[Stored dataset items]
● ● ●

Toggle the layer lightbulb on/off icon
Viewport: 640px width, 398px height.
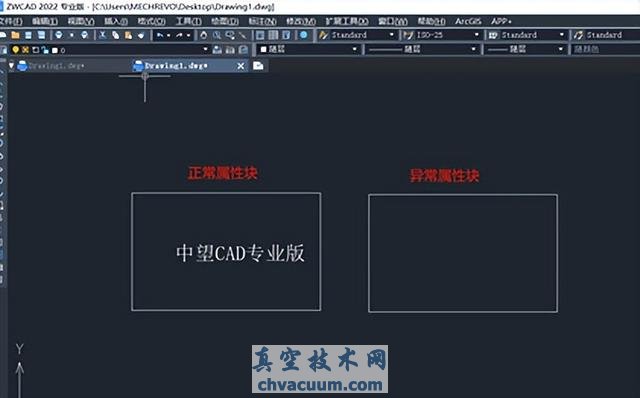(x=16, y=50)
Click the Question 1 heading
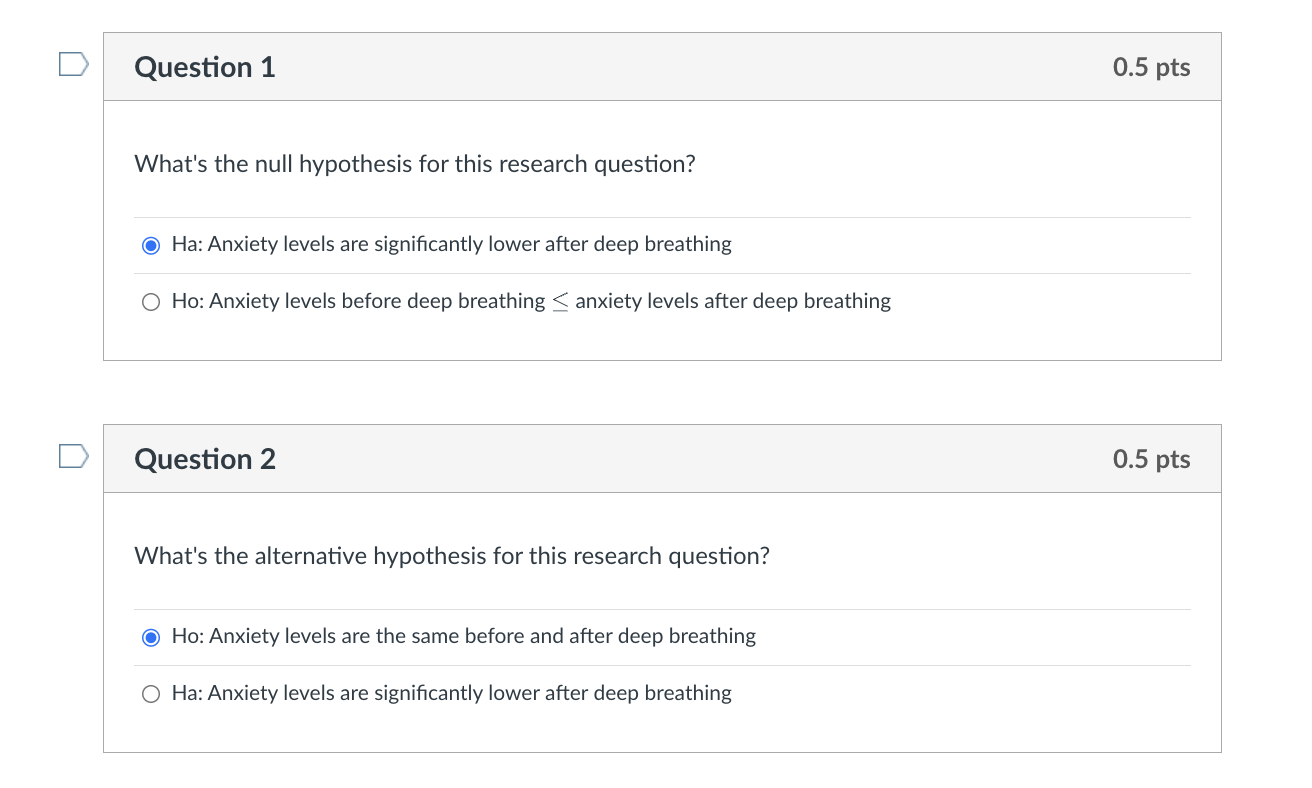The height and width of the screenshot is (788, 1312). (205, 67)
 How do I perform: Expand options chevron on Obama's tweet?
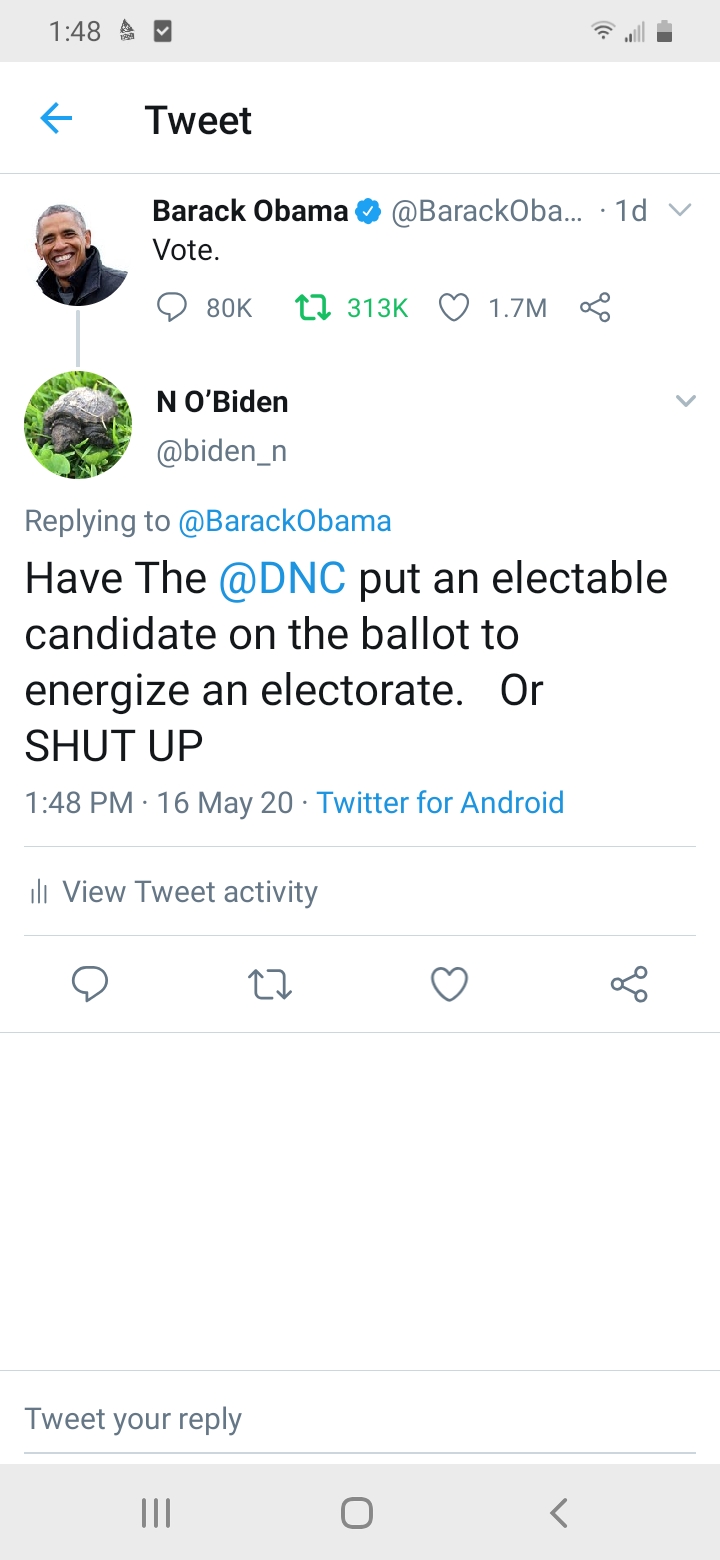[x=680, y=210]
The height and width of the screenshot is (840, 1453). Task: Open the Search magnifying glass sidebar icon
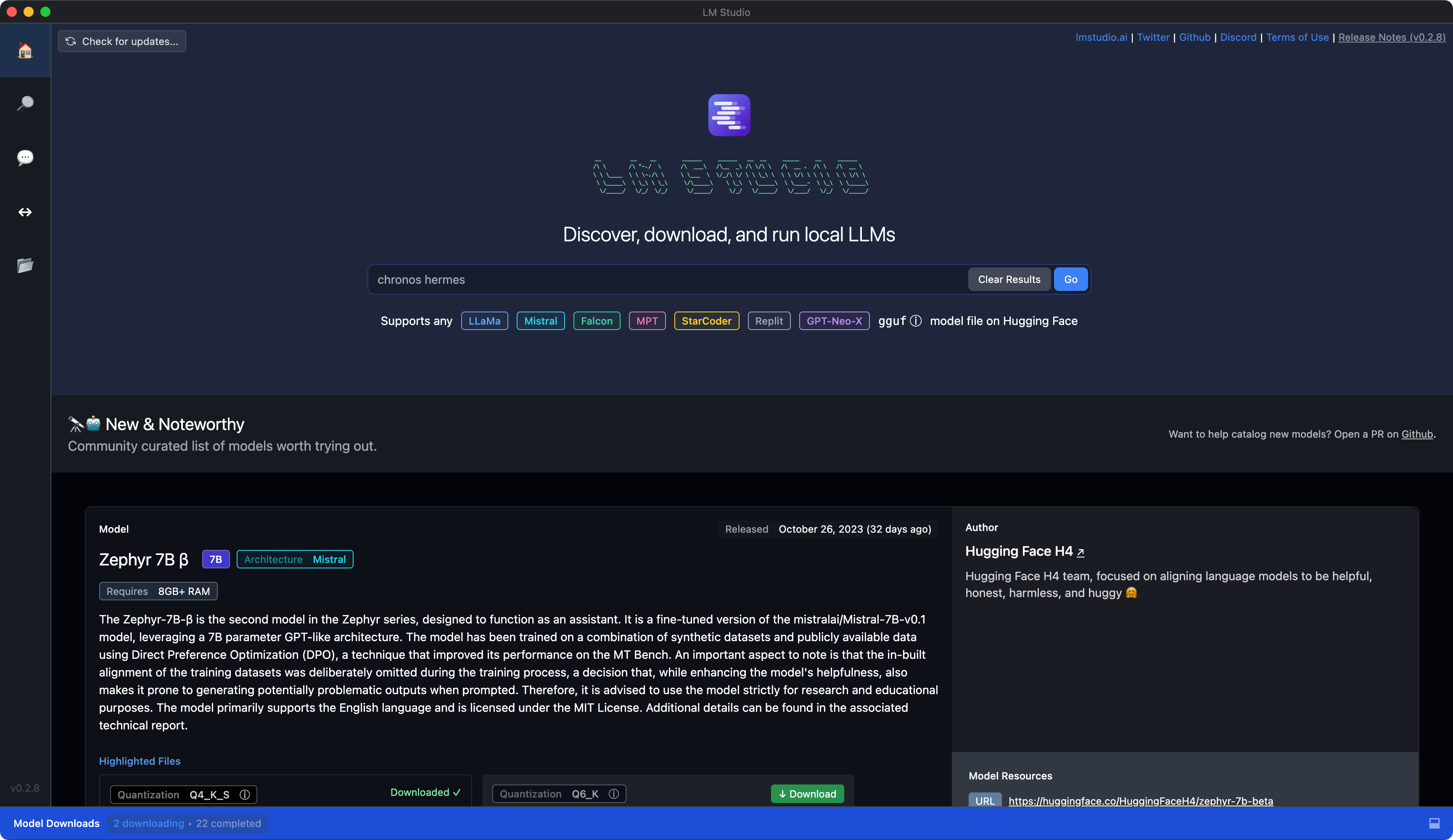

● ● ●

§ To be done
Convert the text lines of the items above into a JSON list of strings, one string per line, with blank lines left out. Leave the pictures out of the list.

§ Response to this task
[
  "Toggle the layer lightbulb on/off icon",
  "Viewport: 640px width, 398px height.",
  "(x=16, y=50)",
  "Click the Question 1 heading",
  "The height and width of the screenshot is (788, 1312). (205, 67)",
  " How do I perform: Expand options chevron on Obama's tweet?",
  "[x=680, y=210]",
  "The height and width of the screenshot is (840, 1453). Task: Open the Search magnifying glass sidebar icon"
]